**Records shown**
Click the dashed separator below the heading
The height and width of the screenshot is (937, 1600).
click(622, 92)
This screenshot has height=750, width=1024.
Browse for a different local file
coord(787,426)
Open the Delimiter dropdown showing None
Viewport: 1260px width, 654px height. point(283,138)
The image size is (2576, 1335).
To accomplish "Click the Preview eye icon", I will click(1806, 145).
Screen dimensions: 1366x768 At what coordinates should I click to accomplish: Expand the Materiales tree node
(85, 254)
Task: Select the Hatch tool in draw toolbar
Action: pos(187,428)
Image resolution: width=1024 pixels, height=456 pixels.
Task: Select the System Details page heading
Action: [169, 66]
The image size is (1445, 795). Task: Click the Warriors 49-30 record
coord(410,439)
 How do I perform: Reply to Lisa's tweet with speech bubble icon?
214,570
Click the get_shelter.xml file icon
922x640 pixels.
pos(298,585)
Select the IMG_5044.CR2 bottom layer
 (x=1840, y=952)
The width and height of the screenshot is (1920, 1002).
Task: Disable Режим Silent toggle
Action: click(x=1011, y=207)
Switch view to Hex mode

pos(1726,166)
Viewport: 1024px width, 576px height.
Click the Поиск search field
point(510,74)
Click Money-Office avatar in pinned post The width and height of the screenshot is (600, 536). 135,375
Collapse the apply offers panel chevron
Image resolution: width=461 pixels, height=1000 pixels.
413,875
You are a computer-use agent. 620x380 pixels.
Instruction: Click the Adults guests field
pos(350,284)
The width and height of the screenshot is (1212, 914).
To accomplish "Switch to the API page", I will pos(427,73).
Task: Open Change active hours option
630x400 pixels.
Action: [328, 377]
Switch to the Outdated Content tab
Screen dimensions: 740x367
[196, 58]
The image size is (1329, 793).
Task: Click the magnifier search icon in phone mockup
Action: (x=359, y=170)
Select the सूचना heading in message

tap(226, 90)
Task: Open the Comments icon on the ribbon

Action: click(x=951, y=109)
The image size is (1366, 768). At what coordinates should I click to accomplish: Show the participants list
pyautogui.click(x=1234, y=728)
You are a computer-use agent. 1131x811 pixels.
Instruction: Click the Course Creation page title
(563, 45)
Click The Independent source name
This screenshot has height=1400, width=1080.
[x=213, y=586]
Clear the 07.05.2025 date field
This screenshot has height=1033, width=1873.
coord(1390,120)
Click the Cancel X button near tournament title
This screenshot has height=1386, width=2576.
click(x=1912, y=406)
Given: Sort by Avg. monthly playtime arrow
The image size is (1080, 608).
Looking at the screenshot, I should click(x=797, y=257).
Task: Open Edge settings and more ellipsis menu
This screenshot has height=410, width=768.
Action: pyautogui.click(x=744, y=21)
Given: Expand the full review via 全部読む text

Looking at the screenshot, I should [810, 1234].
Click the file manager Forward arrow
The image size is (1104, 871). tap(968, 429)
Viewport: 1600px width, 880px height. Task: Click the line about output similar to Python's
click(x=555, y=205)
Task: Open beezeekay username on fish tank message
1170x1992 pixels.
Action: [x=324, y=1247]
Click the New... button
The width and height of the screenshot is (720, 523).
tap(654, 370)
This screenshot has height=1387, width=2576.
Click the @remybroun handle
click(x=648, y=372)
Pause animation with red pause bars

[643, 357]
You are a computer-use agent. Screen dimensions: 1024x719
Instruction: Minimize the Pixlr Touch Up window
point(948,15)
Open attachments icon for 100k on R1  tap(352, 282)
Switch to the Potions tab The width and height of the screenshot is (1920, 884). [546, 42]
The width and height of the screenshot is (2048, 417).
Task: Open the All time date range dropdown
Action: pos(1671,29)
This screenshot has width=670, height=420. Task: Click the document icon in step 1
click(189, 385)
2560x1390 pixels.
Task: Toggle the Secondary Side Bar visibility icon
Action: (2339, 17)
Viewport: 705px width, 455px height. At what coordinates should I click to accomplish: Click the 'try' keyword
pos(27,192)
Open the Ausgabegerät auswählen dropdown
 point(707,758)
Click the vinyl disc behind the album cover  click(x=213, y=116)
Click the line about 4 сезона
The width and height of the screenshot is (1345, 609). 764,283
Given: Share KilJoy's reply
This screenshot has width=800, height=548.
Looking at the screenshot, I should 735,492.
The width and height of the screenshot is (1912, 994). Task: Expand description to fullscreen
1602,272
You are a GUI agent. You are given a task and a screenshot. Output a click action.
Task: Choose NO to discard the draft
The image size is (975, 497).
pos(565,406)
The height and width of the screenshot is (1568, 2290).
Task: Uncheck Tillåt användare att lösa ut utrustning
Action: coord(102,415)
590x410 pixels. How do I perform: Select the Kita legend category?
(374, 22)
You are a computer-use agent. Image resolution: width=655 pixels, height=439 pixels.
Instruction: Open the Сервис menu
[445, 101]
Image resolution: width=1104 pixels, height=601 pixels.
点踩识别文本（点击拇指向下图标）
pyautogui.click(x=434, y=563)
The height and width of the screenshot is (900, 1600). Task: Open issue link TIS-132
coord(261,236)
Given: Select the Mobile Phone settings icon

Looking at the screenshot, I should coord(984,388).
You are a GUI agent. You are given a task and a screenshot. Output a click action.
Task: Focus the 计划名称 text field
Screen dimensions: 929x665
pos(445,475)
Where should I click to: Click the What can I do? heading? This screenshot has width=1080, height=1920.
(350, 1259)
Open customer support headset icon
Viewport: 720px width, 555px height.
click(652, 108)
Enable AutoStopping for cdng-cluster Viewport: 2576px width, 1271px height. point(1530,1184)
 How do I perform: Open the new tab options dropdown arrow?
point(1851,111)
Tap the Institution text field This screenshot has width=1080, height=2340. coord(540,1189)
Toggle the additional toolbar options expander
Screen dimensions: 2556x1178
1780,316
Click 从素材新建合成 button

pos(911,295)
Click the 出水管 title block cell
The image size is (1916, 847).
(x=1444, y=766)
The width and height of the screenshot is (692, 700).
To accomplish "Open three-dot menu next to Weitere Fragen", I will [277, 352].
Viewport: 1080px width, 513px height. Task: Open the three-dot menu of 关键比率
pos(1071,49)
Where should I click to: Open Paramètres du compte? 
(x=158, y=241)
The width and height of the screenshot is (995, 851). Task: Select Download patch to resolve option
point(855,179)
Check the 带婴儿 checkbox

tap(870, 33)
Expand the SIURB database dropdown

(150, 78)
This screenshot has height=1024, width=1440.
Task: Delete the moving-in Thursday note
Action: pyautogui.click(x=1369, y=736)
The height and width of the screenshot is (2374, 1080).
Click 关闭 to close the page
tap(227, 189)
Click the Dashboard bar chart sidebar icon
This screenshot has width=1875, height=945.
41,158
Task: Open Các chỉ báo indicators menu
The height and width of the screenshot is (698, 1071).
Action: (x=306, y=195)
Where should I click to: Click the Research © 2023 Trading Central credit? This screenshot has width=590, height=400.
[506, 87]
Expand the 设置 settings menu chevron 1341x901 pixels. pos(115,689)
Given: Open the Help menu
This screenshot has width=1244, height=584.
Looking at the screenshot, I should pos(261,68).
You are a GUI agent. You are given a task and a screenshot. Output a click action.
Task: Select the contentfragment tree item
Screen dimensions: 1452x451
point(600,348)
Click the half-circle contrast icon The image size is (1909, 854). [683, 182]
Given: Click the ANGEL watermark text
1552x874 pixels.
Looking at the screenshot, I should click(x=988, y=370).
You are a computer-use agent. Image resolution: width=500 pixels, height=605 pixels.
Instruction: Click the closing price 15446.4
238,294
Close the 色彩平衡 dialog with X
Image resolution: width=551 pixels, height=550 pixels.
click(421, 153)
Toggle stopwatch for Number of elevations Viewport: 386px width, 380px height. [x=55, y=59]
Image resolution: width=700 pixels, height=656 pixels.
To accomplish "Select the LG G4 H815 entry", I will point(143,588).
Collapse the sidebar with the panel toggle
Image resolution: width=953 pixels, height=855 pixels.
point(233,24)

**Work instructions**
Arrange every line of the records above as a Markdown table with the columns Row and Line. Skip the blank lines and number the remaining rows in order.

**Finished task**
| Row | Line |
|---|---|
| 1 | Click the dashed separator below the heading |
| 2 | The height and width of the screenshot is (937, 1600). |
| 3 | click(622, 92) |
| 4 | This screenshot has height=750, width=1024. |
| 5 | Browse for a different local file |
| 6 | coord(787,426) |
| 7 | Open the Delimiter dropdown showing None |
| 8 | Viewport: 1260px width, 654px height. point(283,138) |
| 9 | The image size is (2576, 1335). |
| 10 | To accomplish "Click the Preview eye icon", I will click(1806, 145). |
| 11 | Screen dimensions: 1366x768 At what coordinates should I click to accomplish: Expand the Materiales tree node |
| 12 | (85, 254) |
| 13 | Task: Select the Hatch tool in draw toolbar |
| 14 | Action: pos(187,428) |
| 15 | Image resolution: width=1024 pixels, height=456 pixels. |
| 16 | Task: Select the System Details page heading |
| 17 | Action: [169, 66] |
| 18 | The image size is (1445, 795). Task: Click the Warriors 49-30 record |
| 19 | coord(410,439) |
| 20 |  How do I perform: Reply to Lisa's tweet with speech bubble icon? |
| 21 | 214,570 |
| 22 | Click the get_shelter.xml file icon |
| 23 | 922x640 pixels. |
| 24 | pos(298,585) |
| 25 | Select the IMG_5044.CR2 bottom layer |
| 26 |  (x=1840, y=952) |
| 27 | The width and height of the screenshot is (1920, 1002). |
| 28 | Task: Disable Режим Silent toggle |
| 29 | Action: click(x=1011, y=207) |
| 30 | Switch view to Hex mode |
| 31 | pos(1726,166) |
| 32 | Viewport: 1024px width, 576px height. |
| 33 | Click the Поиск search field |
| 34 | point(510,74) |
| 35 | Click Money-Office avatar in pinned post The width and height of the screenshot is (600, 536). 135,375 |
| 36 | Collapse the apply offers panel chevron |
| 37 | Image resolution: width=461 pixels, height=1000 pixels. |
| 38 | 413,875 |
| 39 | You are a computer-use agent. 620x380 pixels. |
| 40 | Instruction: Click the Adults guests field |
| 41 | pos(350,284) |
| 42 | The width and height of the screenshot is (1212, 914). |
| 43 | To accomplish "Switch to the API page", I will pos(427,73). |
| 44 | Task: Open Change active hours option |
| 45 | 630x400 pixels. |
| 46 | Action: [328, 377] |
| 47 | Switch to the Outdated Content tab |
| 48 | Screen dimensions: 740x367 |
| 49 | [196, 58] |
| 50 | The image size is (1329, 793). |
| 51 | Task: Click the magnifier search icon in phone mockup |
| 52 | Action: (x=359, y=170) |
| 53 | Select the सूचना heading in message |
| 54 | tap(226, 90) |
| 55 | Task: Open the Comments icon on the ribbon |
| 56 | Action: click(x=951, y=109) |
| 57 | The image size is (1366, 768). At what coordinates should I click to accomplish: Show the participants list |
| 58 | pyautogui.click(x=1234, y=728) |
| 59 | You are a computer-use agent. 1131x811 pixels. |
| 60 | Instruction: Click the Course Creation page title |
| 61 | (563, 45) |
| 62 | Click The Independent source name |
| 63 | This screenshot has height=1400, width=1080. |
| 64 | [x=213, y=586] |
| 65 | Clear the 07.05.2025 date field |
| 66 | This screenshot has height=1033, width=1873. |
| 67 | coord(1390,120) |
| 68 | Click the Cancel X button near tournament title |
| 69 | This screenshot has height=1386, width=2576. |
| 70 | click(x=1912, y=406) |
| 71 | Given: Sort by Avg. monthly playtime arrow |
| 72 | The image size is (1080, 608). |
| 73 | Looking at the screenshot, I should click(x=797, y=257). |
| 74 | Task: Open Edge settings and more ellipsis menu |
| 75 | This screenshot has height=410, width=768. |
| 76 | Action: pyautogui.click(x=744, y=21) |
| 77 | Given: Expand the full review via 全部読む text |
| 78 | Looking at the screenshot, I should [810, 1234]. |
| 79 | Click the file manager Forward arrow |
| 80 | The image size is (1104, 871). tap(968, 429) |
| 81 | Viewport: 1600px width, 880px height. Task: Click the line about output similar to Python's |
| 82 | click(x=555, y=205) |
| 83 | Task: Open beezeekay username on fish tank message |
| 84 | 1170x1992 pixels. |
| 85 | Action: [x=324, y=1247] |
| 86 | Click the New... button |
| 87 | The width and height of the screenshot is (720, 523). |
| 88 | tap(654, 370) |
| 89 | This screenshot has height=1387, width=2576. |
| 90 | Click the @remybroun handle |
| 91 | click(x=648, y=372) |
| 92 | Pause animation with red pause bars |
| 93 | [643, 357] |
| 94 | You are a computer-use agent. Screen dimensions: 1024x719 |
| 95 | Instruction: Minimize the Pixlr Touch Up window |
| 96 | point(948,15) |
| 97 | Open attachments icon for 100k on R1  tap(352, 282) |
| 98 | Switch to the Potions tab The width and height of the screenshot is (1920, 884). [546, 42] |
| 99 | The width and height of the screenshot is (2048, 417). |
| 100 | Task: Open the All time date range dropdown |
| 101 | Action: pos(1671,29) |
| 102 | This screenshot has width=670, height=420. Task: Click the document icon in step 1 |
| 103 | click(189, 385) |
| 104 | 2560x1390 pixels. |
| 105 | Task: Toggle the Secondary Side Bar visibility icon |
| 106 | Action: (2339, 17) |
| 107 | Viewport: 705px width, 455px height. At what coordinates should I click to accomplish: Click the 'try' keyword |
| 108 | pos(27,192) |
| 109 | Open the Ausgabegerät auswählen dropdown |
| 110 |  point(707,758) |
| 111 | Click the vinyl disc behind the album cover  click(x=213, y=116) |
| 112 | Click the line about 4 сезона |
| 113 | The width and height of the screenshot is (1345, 609). 764,283 |
| 114 | Given: Share KilJoy's reply |
| 115 | This screenshot has width=800, height=548. |
| 116 | Looking at the screenshot, I should 735,492. |
| 117 | The width and height of the screenshot is (1912, 994). Task: Expand description to fullscreen |
| 118 | 1602,272 |
| 119 | You are a GUI agent. You are given a task and a screenshot. Output a click action. |
| 120 | Task: Choose NO to discard the draft |
| 121 | The image size is (975, 497). |
| 122 | pos(565,406) |
| 123 | The height and width of the screenshot is (1568, 2290). |
| 124 | Task: Uncheck Tillåt användare att lösa ut utrustning |
| 125 | Action: coord(102,415) |
| 126 | 590x410 pixels. How do I perform: Select the Kita legend category? |
| 127 | (374, 22) |
| 128 | You are a computer-use agent. Image resolution: width=655 pixels, height=439 pixels. |
| 129 | Instruction: Open the Сервис menu |
| 130 | [445, 101] |
| 131 | Image resolution: width=1104 pixels, height=601 pixels. |
| 132 | 点踩识别文本（点击拇指向下图标） |
| 133 | pyautogui.click(x=434, y=563) |
| 134 | The height and width of the screenshot is (900, 1600). Task: Open issue link TIS-132 |
| 135 | coord(261,236) |
| 136 | Given: Select the Mobile Phone settings icon |
| 137 | Looking at the screenshot, I should coord(984,388). |
| 138 | You are a GUI agent. You are given a task and a screenshot. Output a click action. |
| 139 | Task: Focus the 计划名称 text field |
| 140 | Screen dimensions: 929x665 |
| 141 | pos(445,475) |
| 142 | Where should I click to: Click the What can I do? heading? This screenshot has width=1080, height=1920. |
| 143 | (350, 1259) |
| 144 | Open customer support headset icon |
| 145 | Viewport: 720px width, 555px height. |
| 146 | click(652, 108) |
| 147 | Enable AutoStopping for cdng-cluster Viewport: 2576px width, 1271px height. point(1530,1184) |
| 148 |  How do I perform: Open the new tab options dropdown arrow? |
| 149 | point(1851,111) |
| 150 | Tap the Institution text field This screenshot has width=1080, height=2340. coord(540,1189) |
| 151 | Toggle the additional toolbar options expander |
| 152 | Screen dimensions: 2556x1178 |
| 153 | 1780,316 |
| 154 | Click 从素材新建合成 button |
| 155 | pos(911,295) |
| 156 | Click the 出水管 title block cell |
| 157 | The image size is (1916, 847). |
| 158 | (x=1444, y=766) |
| 159 | The width and height of the screenshot is (692, 700). |
| 160 | To accomplish "Open three-dot menu next to Weitere Fragen", I will [277, 352]. |
| 161 | Viewport: 1080px width, 513px height. Task: Open the three-dot menu of 关键比率 |
| 162 | pos(1071,49) |
| 163 | Where should I click to: Open Paramètres du compte?  |
| 164 | (x=158, y=241) |
| 165 | The width and height of the screenshot is (995, 851). Task: Select Download patch to resolve option |
| 166 | point(855,179) |
| 167 | Check the 带婴儿 checkbox |
| 168 | tap(870, 33) |
| 169 | Expand the SIURB database dropdown |
| 170 | (150, 78) |
| 171 | This screenshot has height=1024, width=1440. |
| 172 | Task: Delete the moving-in Thursday note |
| 173 | Action: pyautogui.click(x=1369, y=736) |
| 174 | The height and width of the screenshot is (2374, 1080). |
| 175 | Click 关闭 to close the page |
| 176 | tap(227, 189) |
| 177 | Click the Dashboard bar chart sidebar icon |
| 178 | This screenshot has width=1875, height=945. |
| 179 | 41,158 |
| 180 | Task: Open Các chỉ báo indicators menu |
| 181 | The height and width of the screenshot is (698, 1071). |
| 182 | Action: (x=306, y=195) |
| 183 | Where should I click to: Click the Research © 2023 Trading Central credit? This screenshot has width=590, height=400. |
| 184 | [506, 87] |
| 185 | Expand the 设置 settings menu chevron 1341x901 pixels. pos(115,689) |
| 186 | Given: Open the Help menu |
| 187 | This screenshot has width=1244, height=584. |
| 188 | Looking at the screenshot, I should pos(261,68). |
| 189 | You are a GUI agent. You are given a task and a screenshot. Output a click action. |
| 190 | Task: Select the contentfragment tree item |
| 191 | Screen dimensions: 1452x451 |
| 192 | point(600,348) |
| 193 | Click the half-circle contrast icon The image size is (1909, 854). [683, 182] |
| 194 | Given: Click the ANGEL watermark text |
| 195 | 1552x874 pixels. |
| 196 | Looking at the screenshot, I should click(x=988, y=370). |
| 197 | You are a computer-use agent. Image resolution: width=500 pixels, height=605 pixels. |
| 198 | Instruction: Click the closing price 15446.4 |
| 199 | 238,294 |
| 200 | Close the 色彩平衡 dialog with X |
| 201 | Image resolution: width=551 pixels, height=550 pixels. |
| 202 | click(421, 153) |
| 203 | Toggle stopwatch for Number of elevations Viewport: 386px width, 380px height. [x=55, y=59] |
| 204 | Image resolution: width=700 pixels, height=656 pixels. |
| 205 | To accomplish "Select the LG G4 H815 entry", I will point(143,588). |
| 206 | Collapse the sidebar with the panel toggle |
| 207 | Image resolution: width=953 pixels, height=855 pixels. |
| 208 | point(233,24) |